| Texto para leitura |

▶

Por favor. Por enquanto, me odeie com todas as suas forças, mas não use "verbos de pensamento".
Depois de meio ano, sinta-se livre, mas eu apostaria dinheiro que você não vai voltar atrás.

Interessante, não acham? Não é obrigação de ninguém seguir esse conselho, todavia, seria interessante se praticassem escrever alguma coisa seguindo a regra do Chuck. Temos visto muita descrição superficial que poderia ser bem melhorada com a ajuda de um desmembramento.

Exemplo (de autoria pessoal): "João sempre trajava um casaco branco com gorro, calças jeans surradas, sapatos all-star, e tinha um cabelo rebelde."

Que tal: "João optou pela combinação de sempre, puxou o confiável gorro do casaco branco, junto as calças jeans surradas que sua mãe tanto desgostava, bem como o fiel par de all-star em seus pés. O cabelo continuava aquele ninho de ratos, invicto contra todos os avanços de um pente que João tentasse."

◀

| O que se espera |
Dê continuidade ao texto sobre a regra de evitar verbos de pensamento, começando logo depois da última frase apresentada.

| Trecho de origem |
▶

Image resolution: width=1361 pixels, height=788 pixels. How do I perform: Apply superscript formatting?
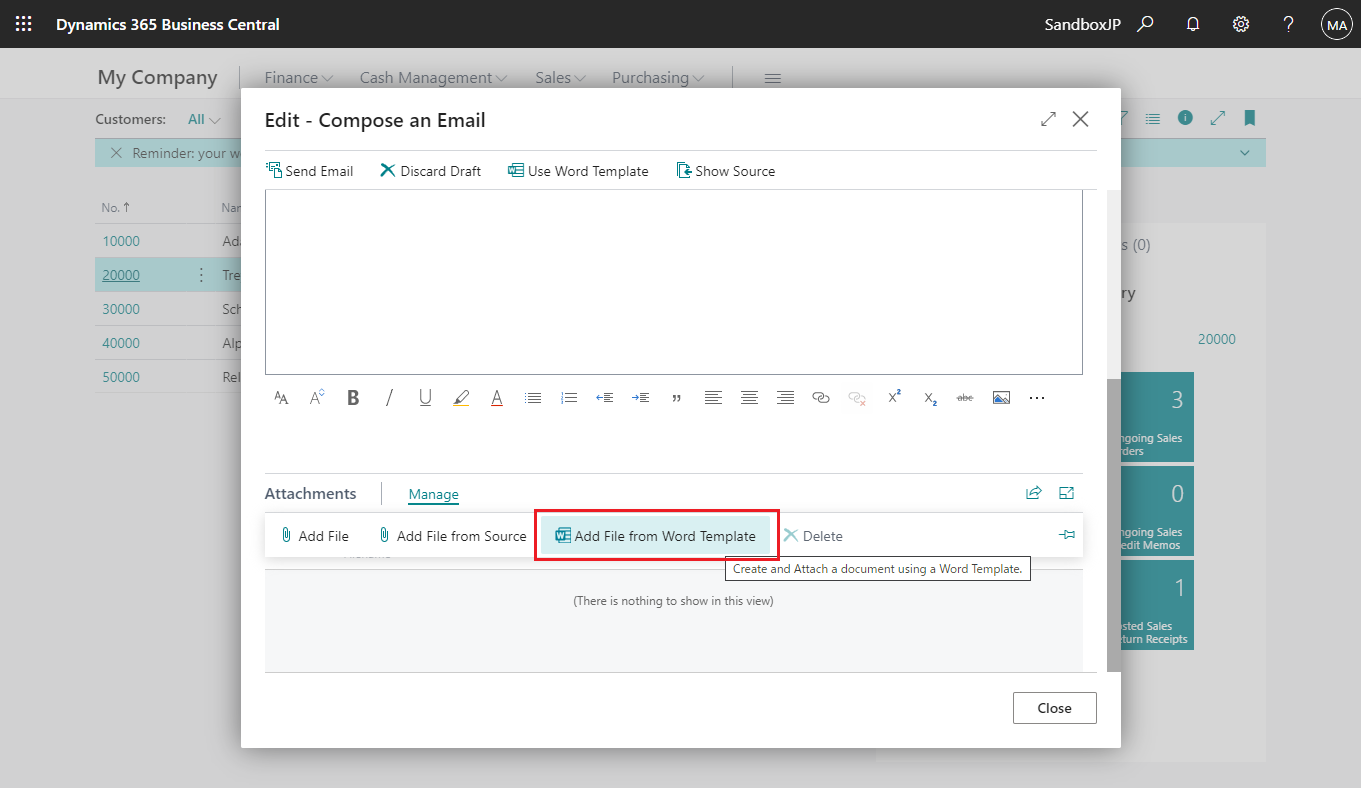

◀

| Resposta do exercício |
Viu como alguns detalhes da personagem ficaram bem mais claros dessa forma? Antes nós sabíamos apenas o básico, mas agora temos detalhes do que as roupas representam para ele.

Último exemplo (também de autoria pessoal): "Alícia pensava em como se vingar de Alberto."

Exemplo reformulado: "Os últimos meses da vida de Alícia foram dedicados a planos e mais planos sobre como tornar a vida de Alberto pior, jamais se perdoaria pela humilhação que ele a fizera pagar."

Agora vai uma tarefinha para os que decidirem tentar esse método: vasculhe tudo que escreveu este ano e circule cada "verbo de pensamento" que encontrar. Depois, ache uma forma de eliminá-los. Destrua-os com o desmembramento. 

Se quiser se exercitar ainda mais, pegue livros e tente repetir o processo. Torne suas descrições mais fortes.

Quem sabe teremos mais postagens com exercícios de escrita vindo, quem sabe não. Por enquanto, fiquem com essa. Dúvidas, sugestões, críticas e oferendas, comentem!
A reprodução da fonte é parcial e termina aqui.